▸ BRIEF:
With pictures excluded, repeat exactly the lines from the one containing "Image resolution: width=1035" through the last line of the material below.

▸ PROVIDED MATERIAL:
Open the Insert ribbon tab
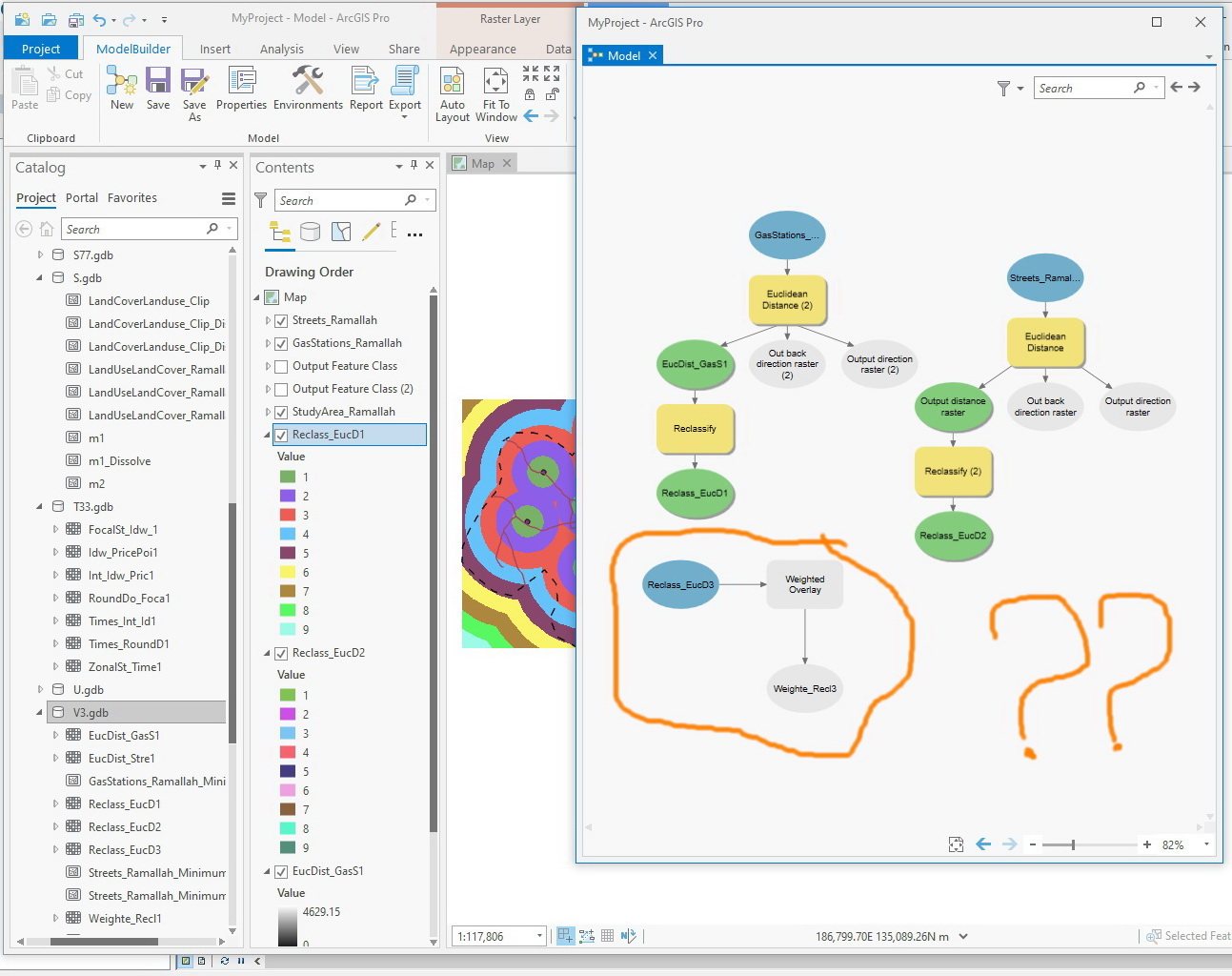The width and height of the screenshot is (1232, 976). click(x=215, y=49)
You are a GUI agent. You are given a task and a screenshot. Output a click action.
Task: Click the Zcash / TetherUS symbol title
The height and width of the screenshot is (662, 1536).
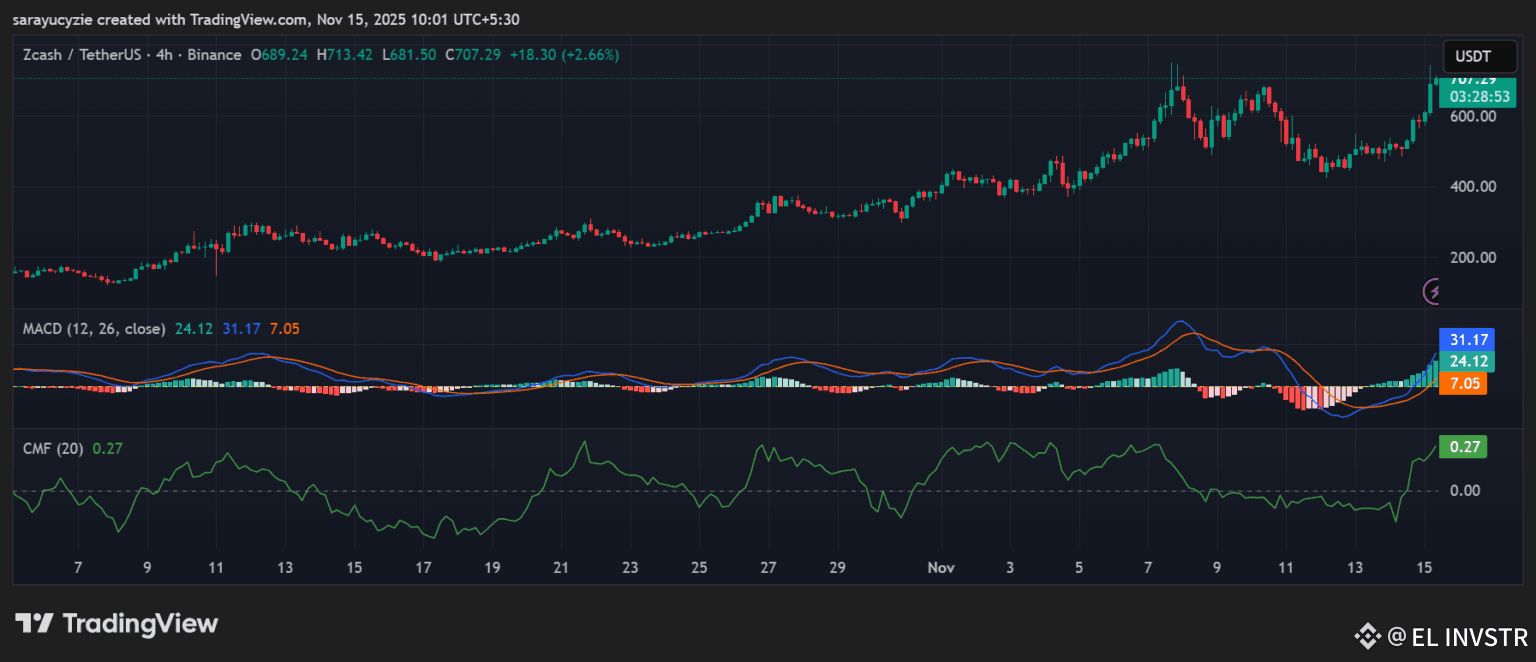pyautogui.click(x=83, y=55)
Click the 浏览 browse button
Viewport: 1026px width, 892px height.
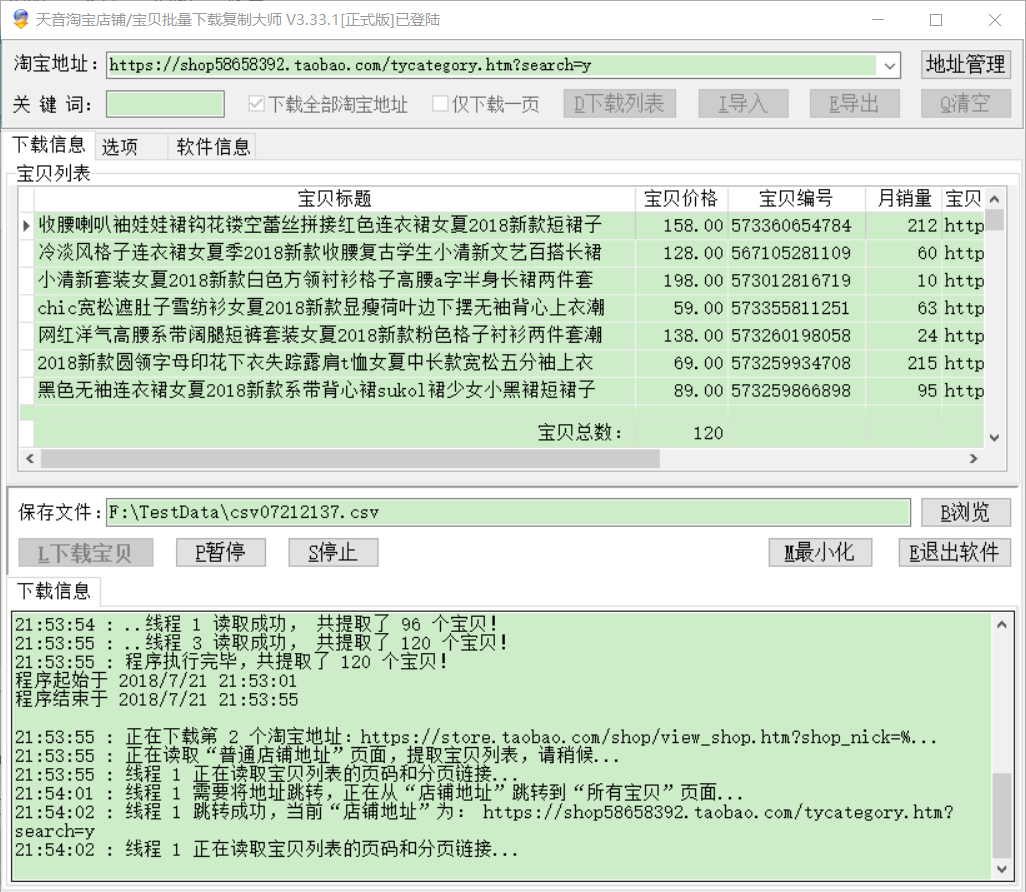[x=966, y=513]
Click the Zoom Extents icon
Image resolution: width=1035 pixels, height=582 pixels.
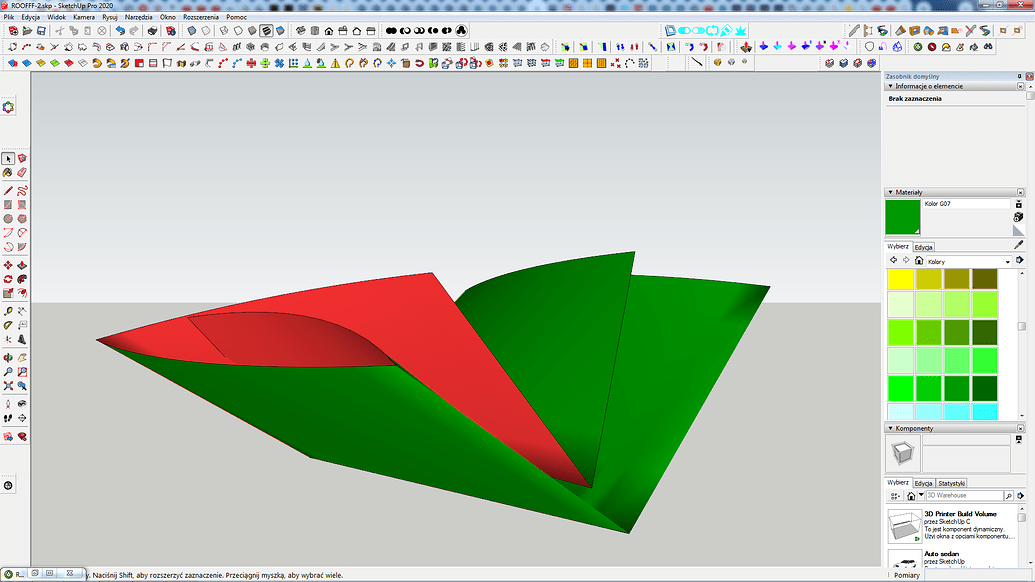point(9,384)
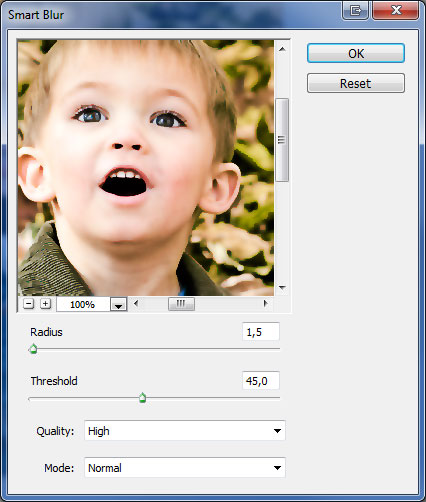Click the horizontal preview scrollbar thumb
426x502 pixels.
pyautogui.click(x=181, y=304)
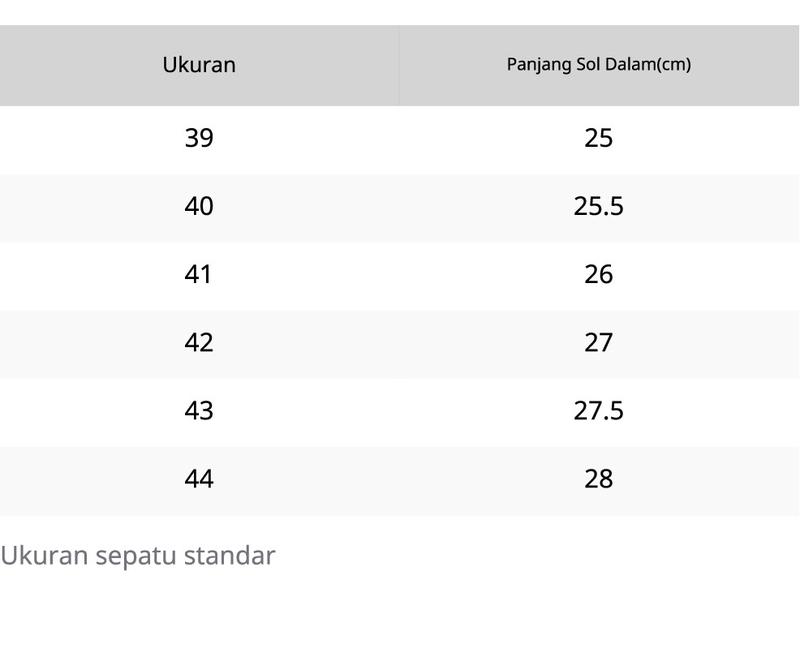Select size 42 in the table

(199, 342)
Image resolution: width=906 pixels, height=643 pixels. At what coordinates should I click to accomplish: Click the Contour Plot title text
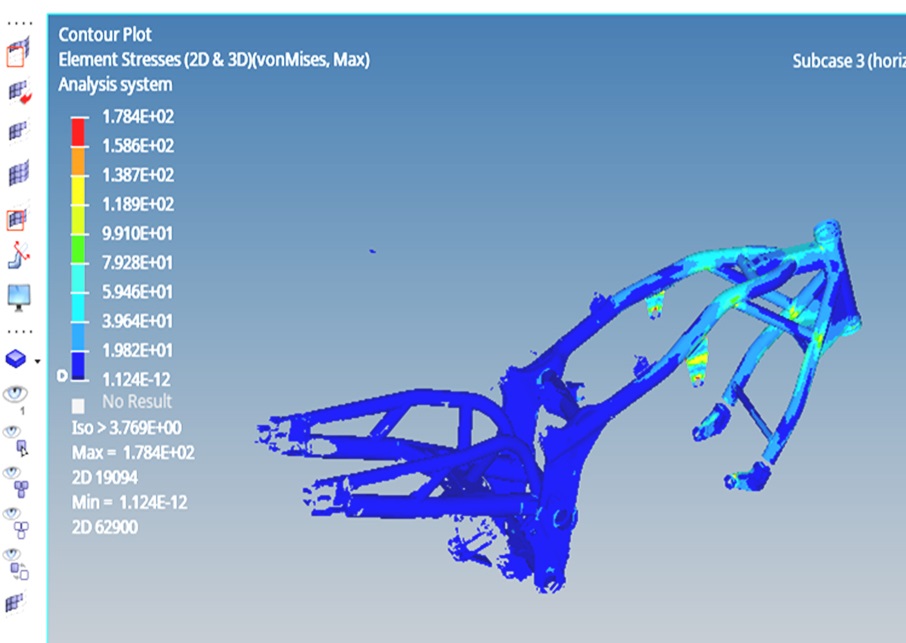coord(103,35)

▸ RESULT OF THIS TASK:
Image resolution: width=1035 pixels, height=582 pixels.
point(9,384)
Click the horizontal preview scrollbar thumb
426x502 pixels.
pyautogui.click(x=181, y=304)
Select size 42 in the table

(199, 342)
Image resolution: width=906 pixels, height=643 pixels. At what coordinates should I click to accomplish: Click the Contour Plot title text
coord(103,35)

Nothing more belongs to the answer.